Die SPD wird nun, anders als nach der Bundestagswahl angekündigt, doch mit der CDU in eine Große Koalition gehen. Das gab Schatzmeister Dietmar Nietan am Sonntagmorgen nach dem Mitgliedervotum im Willy-Brandt-Haus in Berlin bekannt. 66,2 Prozent der Mitglieder stimmten für eine Groko. Es ist eine folgenschwere Entscheidung, denn sie wird die Rechten in Deutschland langfristig stärken.

Die rechtspopulistische AfD hat in der neuen Legislaturperiode die Oppositionsführung inne. Das bedeutet: Diese demokratiefeindliche Partei, die strukturiert Fremdenhass in Deutschland schürt, hat immer das erste Wort nach der Regierung. Die Provokateure Gauland und Weidel werden künftig direkt nach Merkel sprechen dürfen, egal zu welchem Thema.

Es ist ein schwarzer Tag für Deutschland: Die AfD hatte nie mehr Bühne, nie mehr Lautstärke und nie mehr Macht als jetzt. Und sie wird sich aus dieser Machtposition heraus hervorragend aufbauen können. Die SPD hätte das – zumindest vorerst – verhindern können, hätte sie sich auf ihre Werte besonnen.

Ein Blick nach Österreich hätte genügt

Wer wissen möchte, was passiert, wenn man eine rechte Partei gewähren lässt und zudem mit Aufmerksamkeit überschüttet, muss nur nach Österreich schauen. Die ultrarechte FPÖ schlug in ihren Anfängen einen ähnlichen Weg wie die AfD ein: Absolute Provokation, rechte Propaganda, gezielte Rattenfängermethodik, und das jahrelang. Irgendwann gelang es ihr, die Oppositionsführung im Parlament zu übernehmen. Jetzt, nach 12 Jahren, regiert sie mit. Die demokratischen, sozialen Parteien in Österreich stehen im Abseits.
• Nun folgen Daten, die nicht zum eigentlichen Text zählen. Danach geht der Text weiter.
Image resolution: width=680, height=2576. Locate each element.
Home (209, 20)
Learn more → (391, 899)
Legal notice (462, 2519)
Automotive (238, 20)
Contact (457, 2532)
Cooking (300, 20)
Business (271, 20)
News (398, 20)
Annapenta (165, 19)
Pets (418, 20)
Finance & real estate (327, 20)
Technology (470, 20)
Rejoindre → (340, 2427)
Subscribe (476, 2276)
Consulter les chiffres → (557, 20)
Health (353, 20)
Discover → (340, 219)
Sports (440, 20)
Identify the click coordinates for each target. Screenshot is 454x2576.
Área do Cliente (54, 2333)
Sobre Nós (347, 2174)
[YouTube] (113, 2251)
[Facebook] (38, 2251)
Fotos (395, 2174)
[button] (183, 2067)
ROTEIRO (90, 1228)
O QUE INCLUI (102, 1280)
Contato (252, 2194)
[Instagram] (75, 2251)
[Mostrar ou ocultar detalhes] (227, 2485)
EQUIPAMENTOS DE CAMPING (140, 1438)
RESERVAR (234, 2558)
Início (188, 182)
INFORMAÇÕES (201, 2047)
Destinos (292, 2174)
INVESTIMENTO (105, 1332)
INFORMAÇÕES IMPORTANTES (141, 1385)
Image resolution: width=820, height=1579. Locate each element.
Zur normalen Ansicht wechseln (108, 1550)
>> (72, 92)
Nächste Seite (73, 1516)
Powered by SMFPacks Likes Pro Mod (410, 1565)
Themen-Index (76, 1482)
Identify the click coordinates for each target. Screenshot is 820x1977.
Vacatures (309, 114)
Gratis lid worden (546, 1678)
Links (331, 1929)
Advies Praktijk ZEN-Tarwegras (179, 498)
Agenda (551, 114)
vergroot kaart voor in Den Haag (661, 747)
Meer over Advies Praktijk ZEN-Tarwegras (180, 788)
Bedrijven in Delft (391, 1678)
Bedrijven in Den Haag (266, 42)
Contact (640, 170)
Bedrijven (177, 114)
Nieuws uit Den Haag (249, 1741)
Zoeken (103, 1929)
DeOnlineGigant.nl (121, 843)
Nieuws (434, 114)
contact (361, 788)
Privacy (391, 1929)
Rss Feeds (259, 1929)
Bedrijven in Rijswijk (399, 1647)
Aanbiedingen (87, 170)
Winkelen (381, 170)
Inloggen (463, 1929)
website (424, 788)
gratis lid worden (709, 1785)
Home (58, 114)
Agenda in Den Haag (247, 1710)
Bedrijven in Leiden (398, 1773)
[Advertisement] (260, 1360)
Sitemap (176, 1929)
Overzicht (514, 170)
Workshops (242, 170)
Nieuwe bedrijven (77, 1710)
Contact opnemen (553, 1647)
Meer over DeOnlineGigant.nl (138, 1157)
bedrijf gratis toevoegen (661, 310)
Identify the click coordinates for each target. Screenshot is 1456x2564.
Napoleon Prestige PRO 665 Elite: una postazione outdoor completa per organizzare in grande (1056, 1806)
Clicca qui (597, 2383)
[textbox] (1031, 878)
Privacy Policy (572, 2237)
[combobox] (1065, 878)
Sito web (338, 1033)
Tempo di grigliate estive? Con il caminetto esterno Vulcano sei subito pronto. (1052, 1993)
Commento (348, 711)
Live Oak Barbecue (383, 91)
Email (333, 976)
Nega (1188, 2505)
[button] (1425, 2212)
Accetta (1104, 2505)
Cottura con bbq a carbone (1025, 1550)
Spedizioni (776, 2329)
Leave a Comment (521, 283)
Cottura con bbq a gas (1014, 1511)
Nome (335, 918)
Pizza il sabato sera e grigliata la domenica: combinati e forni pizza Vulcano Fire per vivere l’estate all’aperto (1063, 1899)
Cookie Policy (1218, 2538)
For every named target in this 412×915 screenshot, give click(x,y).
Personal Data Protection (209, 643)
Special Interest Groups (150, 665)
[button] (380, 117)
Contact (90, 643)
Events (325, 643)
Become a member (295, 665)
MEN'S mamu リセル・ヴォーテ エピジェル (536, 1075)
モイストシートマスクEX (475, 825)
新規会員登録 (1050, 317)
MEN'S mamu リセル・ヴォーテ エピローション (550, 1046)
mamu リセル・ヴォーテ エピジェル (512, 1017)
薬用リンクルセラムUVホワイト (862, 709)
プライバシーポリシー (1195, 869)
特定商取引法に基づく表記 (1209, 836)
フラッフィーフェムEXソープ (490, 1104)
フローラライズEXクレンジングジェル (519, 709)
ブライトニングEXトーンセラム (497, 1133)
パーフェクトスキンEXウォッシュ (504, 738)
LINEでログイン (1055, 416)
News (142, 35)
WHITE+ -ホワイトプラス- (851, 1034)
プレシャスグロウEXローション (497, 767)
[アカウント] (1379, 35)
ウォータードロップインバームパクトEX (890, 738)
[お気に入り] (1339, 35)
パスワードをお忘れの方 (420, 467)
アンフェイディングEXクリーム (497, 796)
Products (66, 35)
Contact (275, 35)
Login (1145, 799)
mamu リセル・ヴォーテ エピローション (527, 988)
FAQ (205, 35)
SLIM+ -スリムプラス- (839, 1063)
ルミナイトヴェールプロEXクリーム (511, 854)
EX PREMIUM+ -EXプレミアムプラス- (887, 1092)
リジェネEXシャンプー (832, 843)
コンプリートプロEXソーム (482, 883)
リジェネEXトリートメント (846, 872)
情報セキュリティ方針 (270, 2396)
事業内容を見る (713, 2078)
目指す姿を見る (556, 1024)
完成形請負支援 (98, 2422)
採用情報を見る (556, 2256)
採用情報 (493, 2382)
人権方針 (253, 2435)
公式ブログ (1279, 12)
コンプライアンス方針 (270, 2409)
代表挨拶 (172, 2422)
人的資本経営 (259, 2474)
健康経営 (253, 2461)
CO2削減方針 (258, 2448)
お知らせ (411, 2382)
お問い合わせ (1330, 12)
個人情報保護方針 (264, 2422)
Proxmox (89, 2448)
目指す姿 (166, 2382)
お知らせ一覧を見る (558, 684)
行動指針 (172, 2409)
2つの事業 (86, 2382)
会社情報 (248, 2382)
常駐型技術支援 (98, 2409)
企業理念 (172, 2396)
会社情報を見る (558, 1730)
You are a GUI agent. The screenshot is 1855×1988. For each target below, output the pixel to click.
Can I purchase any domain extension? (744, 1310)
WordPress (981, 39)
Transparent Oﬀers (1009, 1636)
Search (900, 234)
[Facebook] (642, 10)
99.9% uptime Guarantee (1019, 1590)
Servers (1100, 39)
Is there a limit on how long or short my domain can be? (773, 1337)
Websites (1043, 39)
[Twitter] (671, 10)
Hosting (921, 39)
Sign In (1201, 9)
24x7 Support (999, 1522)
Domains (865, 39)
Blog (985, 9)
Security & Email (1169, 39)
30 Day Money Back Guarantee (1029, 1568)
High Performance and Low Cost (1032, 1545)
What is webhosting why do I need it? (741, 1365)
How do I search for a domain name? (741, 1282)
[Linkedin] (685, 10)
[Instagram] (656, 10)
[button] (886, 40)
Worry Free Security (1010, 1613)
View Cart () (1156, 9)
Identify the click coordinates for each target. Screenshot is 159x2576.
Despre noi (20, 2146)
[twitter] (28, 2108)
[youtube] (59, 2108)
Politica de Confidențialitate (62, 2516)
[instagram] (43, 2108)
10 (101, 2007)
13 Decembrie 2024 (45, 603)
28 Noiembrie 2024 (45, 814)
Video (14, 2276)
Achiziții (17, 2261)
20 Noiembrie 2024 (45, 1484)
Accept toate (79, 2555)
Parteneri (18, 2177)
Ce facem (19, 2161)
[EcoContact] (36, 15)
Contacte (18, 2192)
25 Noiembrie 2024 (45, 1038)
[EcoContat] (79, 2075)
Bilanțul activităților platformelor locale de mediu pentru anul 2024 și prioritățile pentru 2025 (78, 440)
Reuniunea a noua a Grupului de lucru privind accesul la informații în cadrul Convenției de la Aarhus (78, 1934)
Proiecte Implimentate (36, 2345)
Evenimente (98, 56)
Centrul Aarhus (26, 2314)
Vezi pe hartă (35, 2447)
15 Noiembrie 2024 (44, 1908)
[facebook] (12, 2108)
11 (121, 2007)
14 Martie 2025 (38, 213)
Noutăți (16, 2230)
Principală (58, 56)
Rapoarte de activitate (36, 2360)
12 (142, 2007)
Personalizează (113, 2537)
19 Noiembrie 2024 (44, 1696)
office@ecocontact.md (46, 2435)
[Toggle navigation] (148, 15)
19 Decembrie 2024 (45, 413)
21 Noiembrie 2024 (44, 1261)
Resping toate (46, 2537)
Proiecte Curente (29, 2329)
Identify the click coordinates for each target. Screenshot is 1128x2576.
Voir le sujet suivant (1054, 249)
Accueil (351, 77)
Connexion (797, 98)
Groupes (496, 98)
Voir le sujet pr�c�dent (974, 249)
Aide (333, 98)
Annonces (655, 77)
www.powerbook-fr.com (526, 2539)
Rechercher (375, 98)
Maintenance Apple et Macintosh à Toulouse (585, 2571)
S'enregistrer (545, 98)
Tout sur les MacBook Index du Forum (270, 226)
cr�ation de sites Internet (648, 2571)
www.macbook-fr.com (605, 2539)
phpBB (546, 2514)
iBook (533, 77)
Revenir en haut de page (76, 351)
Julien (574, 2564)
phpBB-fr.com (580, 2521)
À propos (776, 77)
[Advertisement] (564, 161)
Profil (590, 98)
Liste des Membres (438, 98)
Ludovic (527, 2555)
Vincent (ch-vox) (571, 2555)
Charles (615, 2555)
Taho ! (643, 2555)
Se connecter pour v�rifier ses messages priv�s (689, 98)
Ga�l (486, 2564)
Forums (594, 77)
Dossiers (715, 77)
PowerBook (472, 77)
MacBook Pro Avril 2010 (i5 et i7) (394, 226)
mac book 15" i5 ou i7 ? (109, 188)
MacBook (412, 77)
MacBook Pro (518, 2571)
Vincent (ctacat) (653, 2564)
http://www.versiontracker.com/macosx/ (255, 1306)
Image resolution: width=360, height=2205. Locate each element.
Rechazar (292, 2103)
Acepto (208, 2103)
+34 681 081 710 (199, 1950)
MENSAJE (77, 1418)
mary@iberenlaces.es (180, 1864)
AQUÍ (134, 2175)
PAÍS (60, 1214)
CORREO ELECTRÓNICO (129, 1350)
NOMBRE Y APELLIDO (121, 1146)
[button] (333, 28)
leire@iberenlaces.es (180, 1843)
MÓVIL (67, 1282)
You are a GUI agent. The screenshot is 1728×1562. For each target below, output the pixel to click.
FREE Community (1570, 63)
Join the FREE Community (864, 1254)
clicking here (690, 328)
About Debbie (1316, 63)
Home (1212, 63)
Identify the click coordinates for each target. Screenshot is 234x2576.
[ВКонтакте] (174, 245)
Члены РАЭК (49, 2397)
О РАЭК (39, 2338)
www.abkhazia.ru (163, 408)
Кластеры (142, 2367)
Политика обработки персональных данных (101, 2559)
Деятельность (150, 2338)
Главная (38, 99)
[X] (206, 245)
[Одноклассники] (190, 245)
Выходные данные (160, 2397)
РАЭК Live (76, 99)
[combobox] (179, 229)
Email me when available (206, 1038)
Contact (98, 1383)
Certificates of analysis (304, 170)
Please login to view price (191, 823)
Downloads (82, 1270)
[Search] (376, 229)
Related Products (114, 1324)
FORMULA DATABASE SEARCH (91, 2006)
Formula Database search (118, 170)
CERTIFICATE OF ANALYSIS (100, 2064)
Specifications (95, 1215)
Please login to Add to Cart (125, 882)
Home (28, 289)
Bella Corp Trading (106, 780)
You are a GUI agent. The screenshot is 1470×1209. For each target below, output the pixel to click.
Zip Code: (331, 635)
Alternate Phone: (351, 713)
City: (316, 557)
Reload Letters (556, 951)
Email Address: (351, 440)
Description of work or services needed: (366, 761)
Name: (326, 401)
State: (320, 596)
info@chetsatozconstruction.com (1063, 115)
Für die AfD ist die Situation in unserem Nachbarland die perfekte Blaupause. Dort zeigte sich, wie es einer fremdenfeindlichen Partei gelingen kann, mit Beharrlichkeit sukzessive zur Macht zu kommen.

Die SPD hätte gut daran getan, sich das genau anzusehen, behauptete sie doch noch im September nach der Wahl, man wolle sich den Rechten "mit aller Kraft gegenüberstellen". Der Entschluss für die Groko und damit auch dafür, die AfD gewähren zu lassen, ist vor diesem Hintergrund grob fahrlässig.

Die AfD lacht sich ins Fäustchen

Bei den AfD-Mitgliedern an den Stammtischen, vor den Fernsehern, in der Parteispitze dürften gerade die Sektkorken knallen. Sie wissen genau, wie sehr ihnen diese Position in die Hände spielt. Niemand profitiert mehr von der Groko als sie. Was sie bisher im Bundestag veranstaltet, das Prinzip Störung, wird sie nun ausbauen und perfektionieren können. Schon jetzt bewirbt sie sich als "stärkste Oppositionspartei" – und hat damit leider Recht.

Die SPD hingegen ist am vorläufigen Ende. Sie veranstaltete nach der Wahl ein unglaubliches Affentheater um Personalien, Befindlichkeiten, Macht. Bei all dem ging etwas verloren, das diese Partei noch vor einigen Jahrzehnten auszeichnete: Haltung. Eine solche ist der Partei in diesen Tagen nicht mehr anzumerken.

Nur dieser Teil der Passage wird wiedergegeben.